- **EXERCISE INSTRUCTIONS**
Copy all of the material below word for word, leaving out the pictures.

(Stored records)
####

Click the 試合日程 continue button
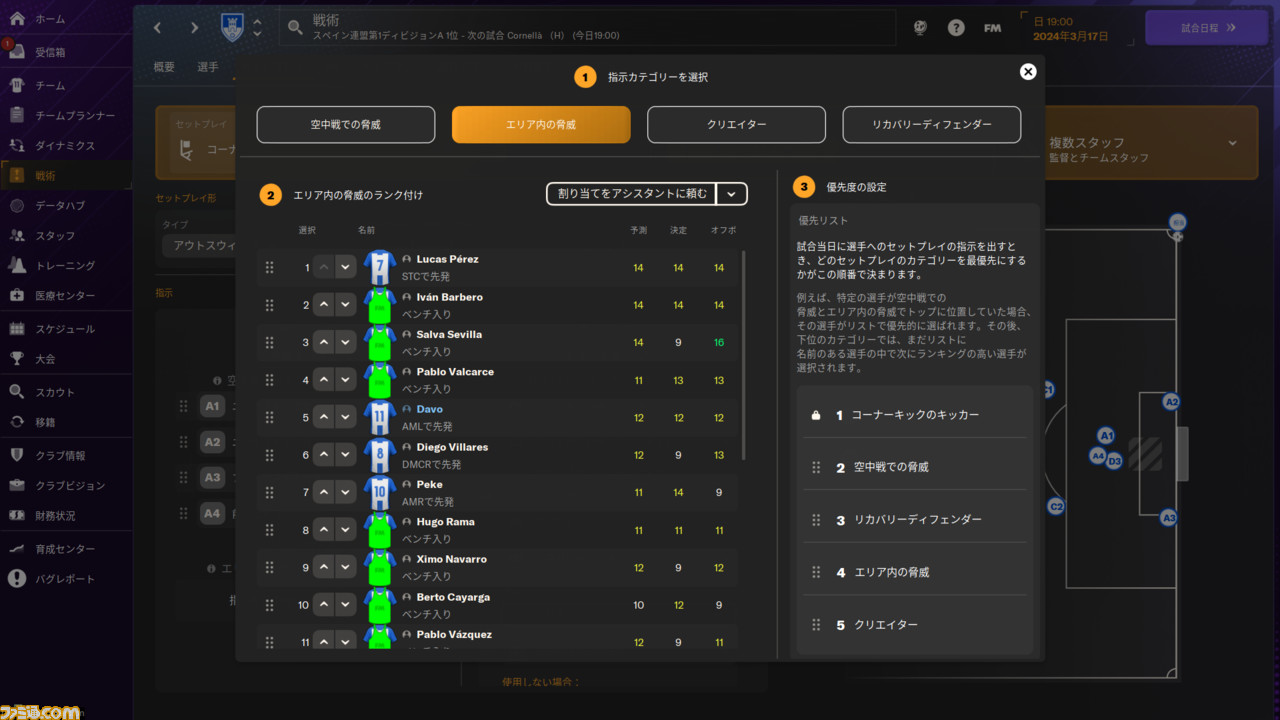Screen dimensions: 1280x720 point(1206,28)
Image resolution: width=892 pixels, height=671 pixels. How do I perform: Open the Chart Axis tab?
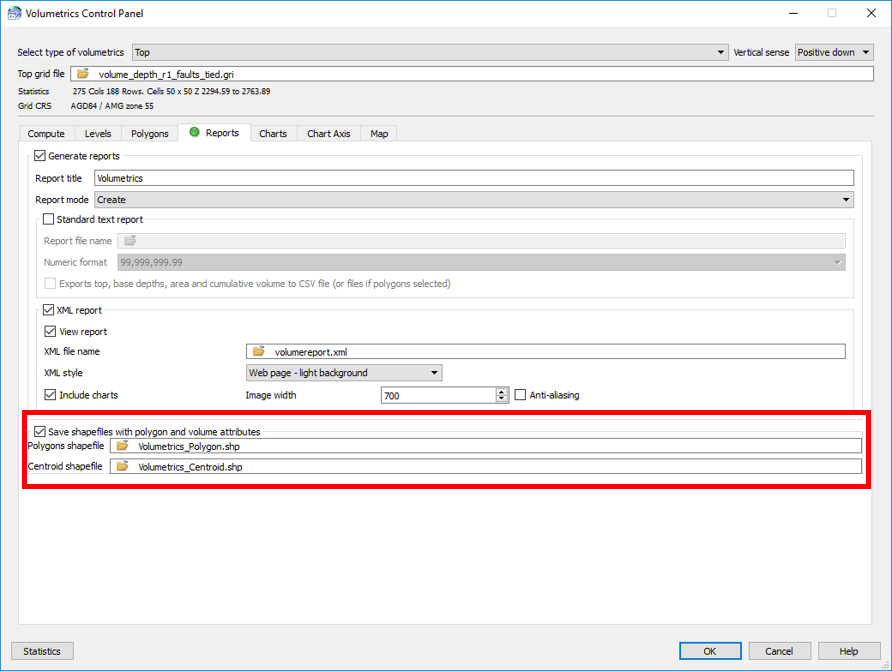pos(328,134)
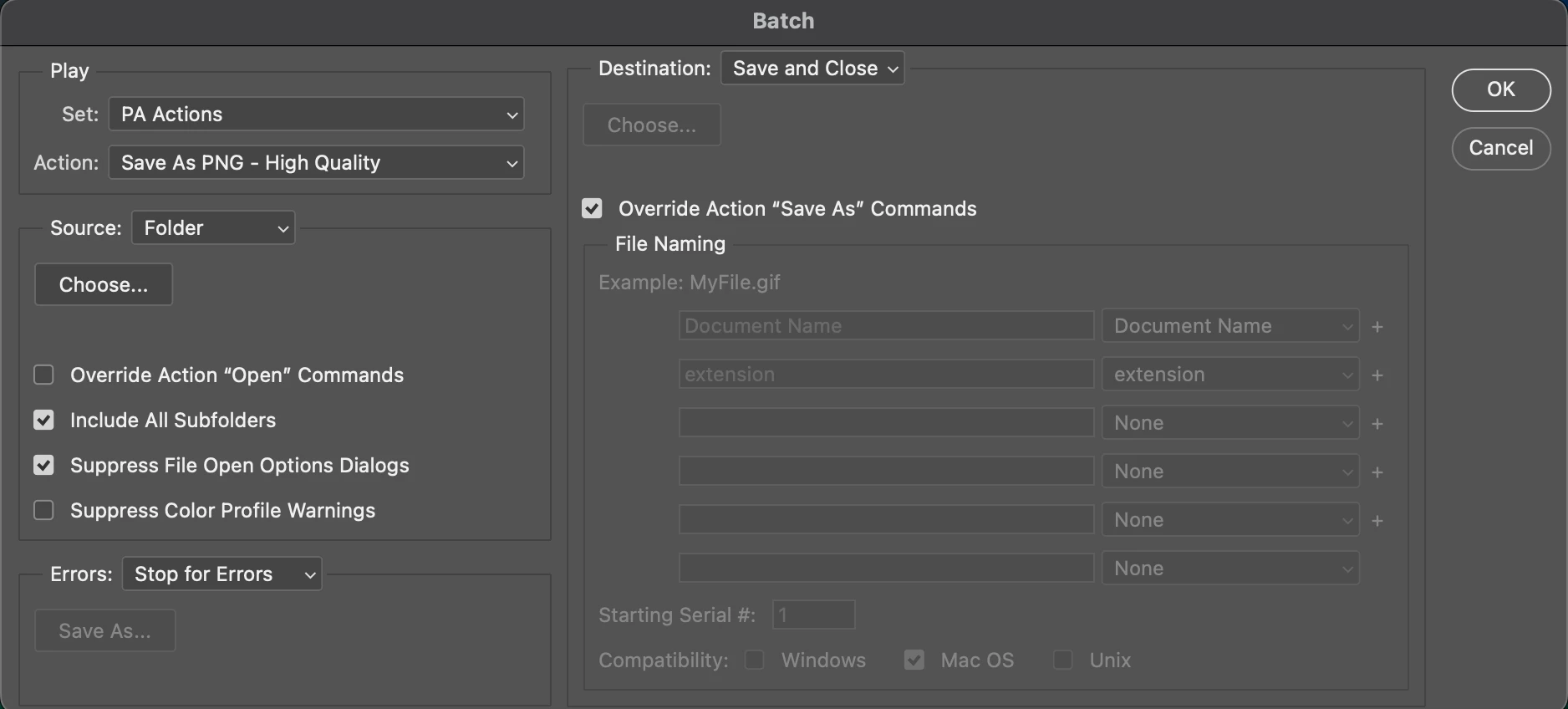This screenshot has width=1568, height=709.
Task: Change the Destination dropdown from Save and Close
Action: (812, 69)
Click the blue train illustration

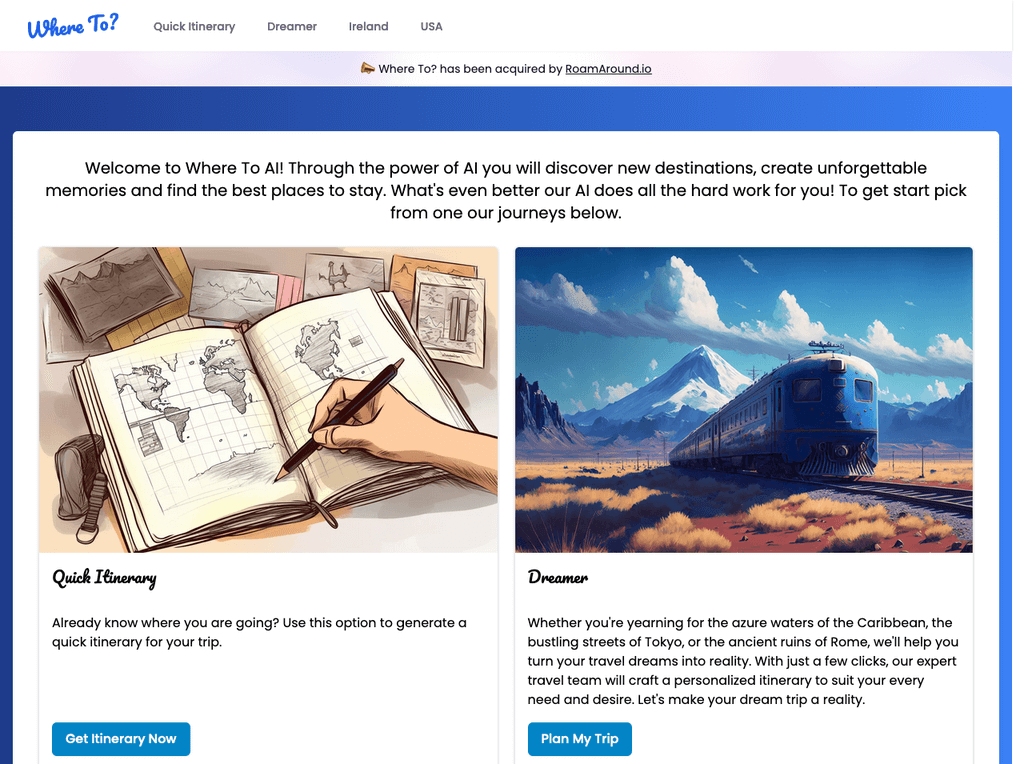pyautogui.click(x=744, y=400)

####

- **FINISHED ANSWER**
Click the 試合日程 continue button
Screen dimensions: 1280x720 point(1206,28)
Image resolution: width=892 pixels, height=671 pixels. How do I perform: Open the Chart Axis tab?
pos(328,134)
This screenshot has width=1568, height=709.
Task: Change the Destination dropdown from Save and Close
Action: (812, 69)
Click the blue train illustration

pyautogui.click(x=744, y=400)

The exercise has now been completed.